— start Input for this task —
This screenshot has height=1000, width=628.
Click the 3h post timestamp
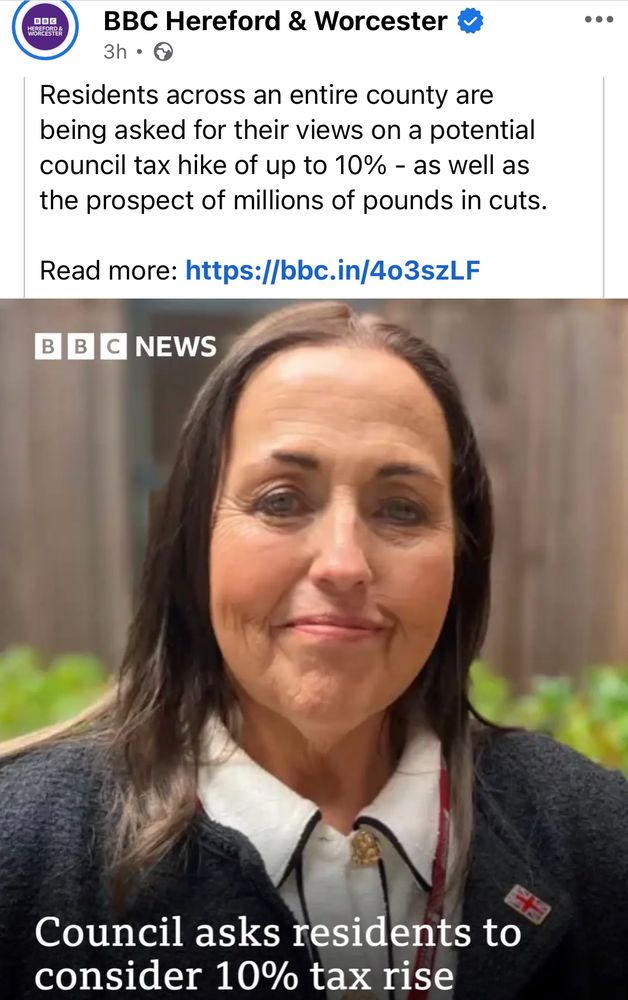tap(115, 51)
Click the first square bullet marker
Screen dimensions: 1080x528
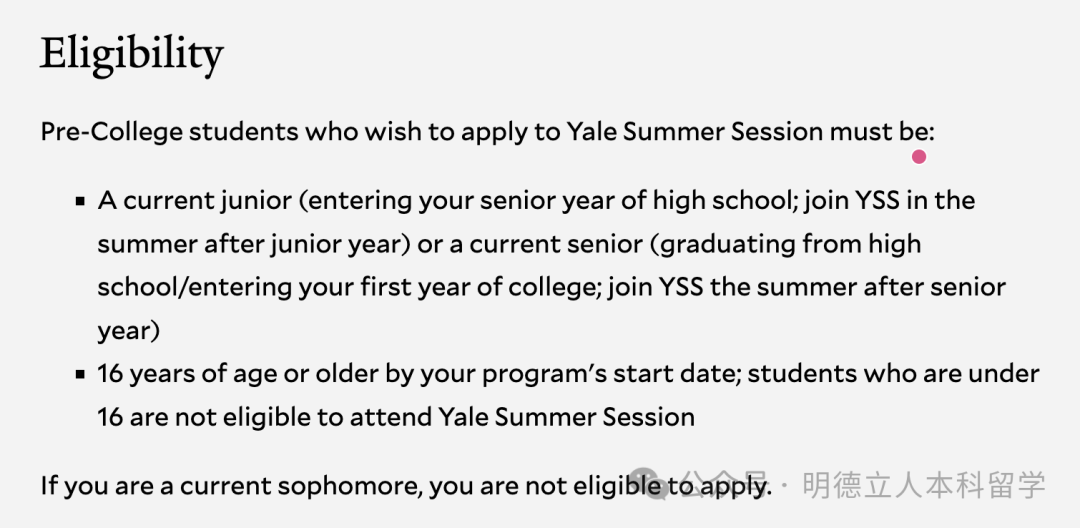(x=80, y=201)
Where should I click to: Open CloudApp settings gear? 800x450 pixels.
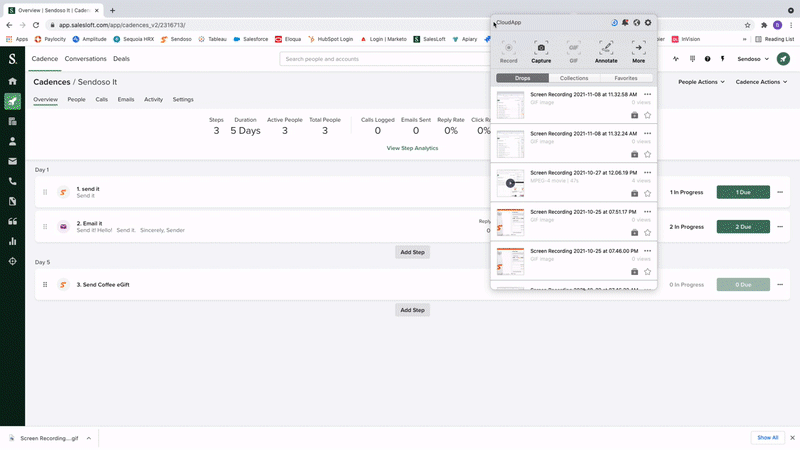click(648, 22)
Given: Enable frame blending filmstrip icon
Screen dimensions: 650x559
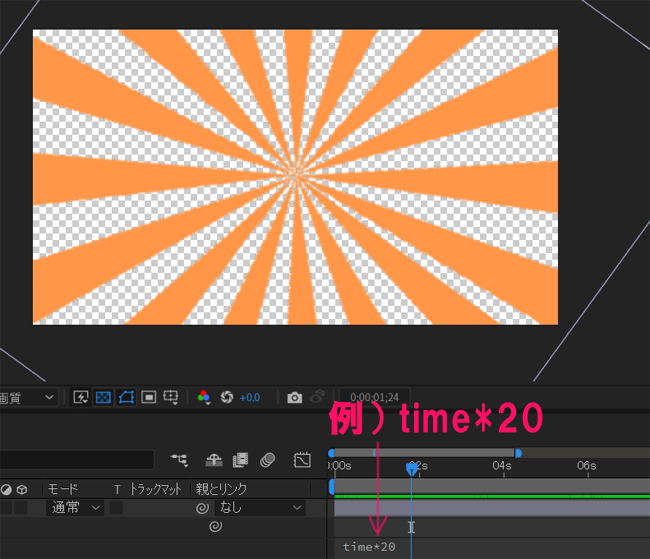Looking at the screenshot, I should pyautogui.click(x=240, y=460).
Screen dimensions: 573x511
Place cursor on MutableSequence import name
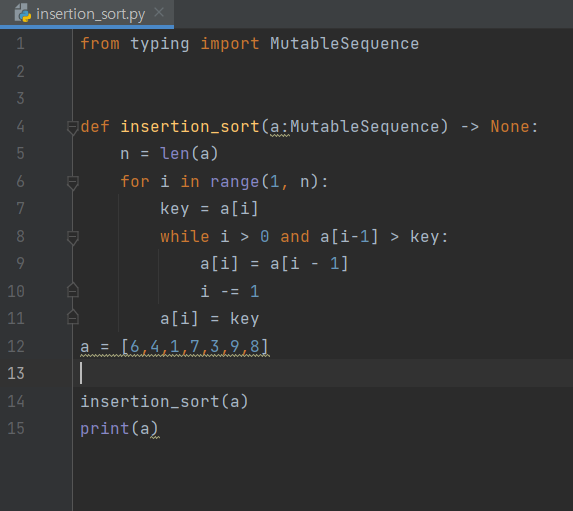(x=344, y=44)
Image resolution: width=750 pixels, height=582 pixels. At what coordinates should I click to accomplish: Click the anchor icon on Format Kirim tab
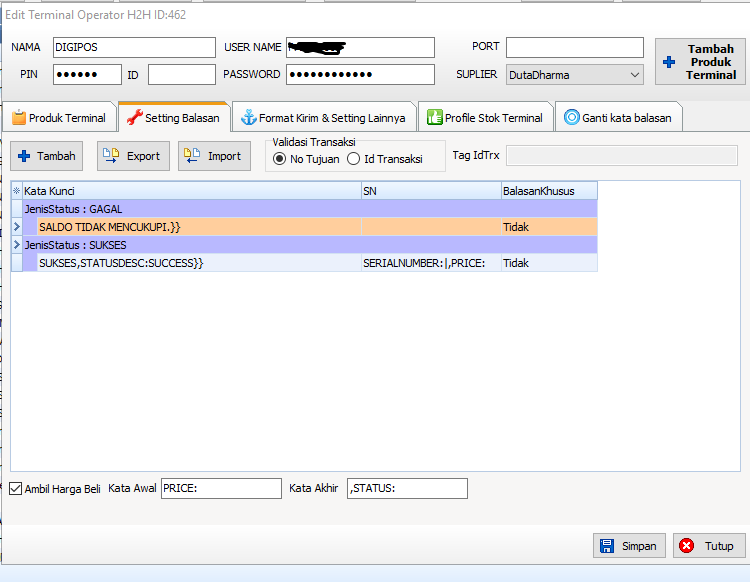248,118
— end Input for this task —
Render the stretch of the listing from its start through the line containing "click(648, 22)" as a numbered list, excluding any blank lines. Leave the pictures out of the answer.

■ Full solution:
1. This screenshot has height=1000, width=628.
2. Click the 3h post timestamp
3. tap(115, 51)
4. Click the first square bullet marker
5. Screen dimensions: 1080x528
6. (x=80, y=201)
7. Where should I click to: Open CloudApp settings gear? 800x450 pixels.
8. click(648, 22)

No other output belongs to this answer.